L’identification d’un nom sur une carte, suivi d’un autre, fait ressurgir des vagues de souvenirs. L’attrait de partager ces espaces de nos vacances d’enfance avec nos proches se fait ressentir. Néanmoins, cette entreprise se révèle souvent décevante.
Lors de l’arrivée sur ces lieux chargés de souvenirs, tout semble différent. Le village suisse semble s’être rétréci, la côte sauvage a perdu de son ampleur, les dunes se sont réduites et les rochers sont moins imposants. Les menus de la crêperie semblent avoir diminué en taille et les glaces ont perdu de leur attrait. De plus, en tant qu’adultes, nous sommes confrontés à la réalité des coûts.

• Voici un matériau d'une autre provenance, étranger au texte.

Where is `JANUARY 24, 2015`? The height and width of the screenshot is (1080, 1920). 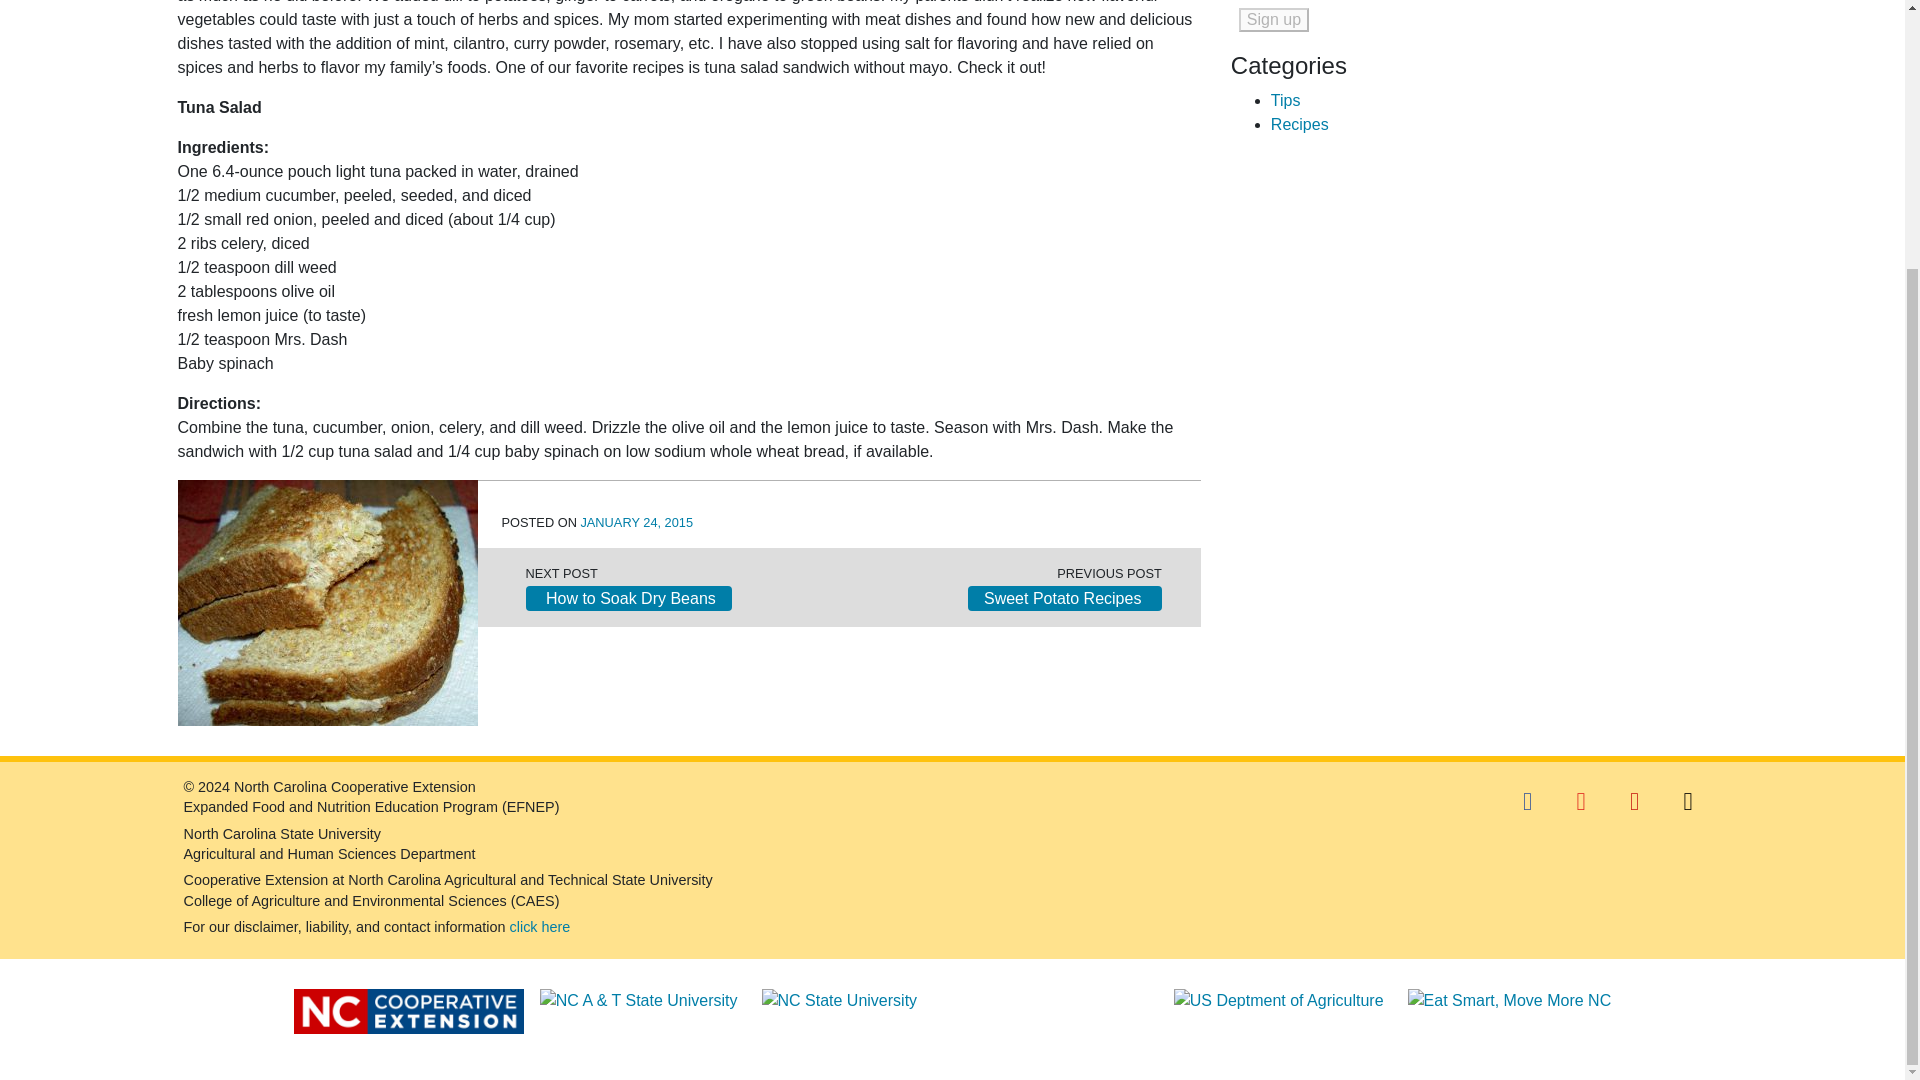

Ceux que nous emmenons avec nous ont du mal à comprendre l’attrait qu’avait par le passé la Costa Brava, comment le littoral vendéen était un enchaînement de petits villages ou que Carnac-Plage était moins prisée par les touristes. Même équipés des lunettes des Trente Glorieuses, ils n’arrivent pas à saisir le charme des paysages. Ils regardent la plage, mais ne voient que des bâtiments datant des années 1970 mal conservés, des voitures stationnées n’importe comment faute de places. Ils ressemblent à des visiteurs perdu devant une oeuvre d’art moderne, ne sachant pas combien de temps ils doivent feindre de contempler l’horreur devant eux.
Tabarly est allé.
Il faut une certaine dose de renoncement et une large part d’imagination pour ceux qui s’engagent dans ces parcours touristiques. Ils sont obligés de visualiser l’invisible (« à ce moment-là, il n’y avait pas un seul chalet… »), de prendre part à des pèlerinages devant l’endroit exact d’une célèbre chute de vélo ou face à des boîtes de nuit qui ont fait leur temps et fermées depuis vingt années (ce qui est probablement pour le mieux, puisqu’y retourner aurait été d’autant plus compliqué), d’écouter des anecdotes de noms désormais oubliés (« le Pen-Duick-VI de Tabarly était ancré ici-même ! », « Ma serviette était à côté de celle de Louison Bobet sur la plage ! »). Malgré leur ouverture d’esprit, ceux qui se résignent à passer leurs vacances dans les souvenirs d’autrui se trouvent généralement incapables de montrer le niveau d’étonnement attendu.
En effet, il est impossible de partager son émotion avec quelqu’un qui ne sait pas que ce parking était autrefois un terrain de jokari, que les buissons remplis de poussière servaient de hideaway pour les parties de cache-cache. « C’est similaire à présenter votre meilleur ami du lycée à vos amis actuels et être surpris lorsqu’ils ne s’y intéressent pas », m’a partagé une amie qui a essayé d’emmener son partenaire dans un VVF où elle garde ses souvenirs de vacances les plus chers. On ne sait pas ce qui est le plus dévastateur : être contraint de porter un regard neuf sur son enfance ou être déçu par l’esprit étroit de ses proches.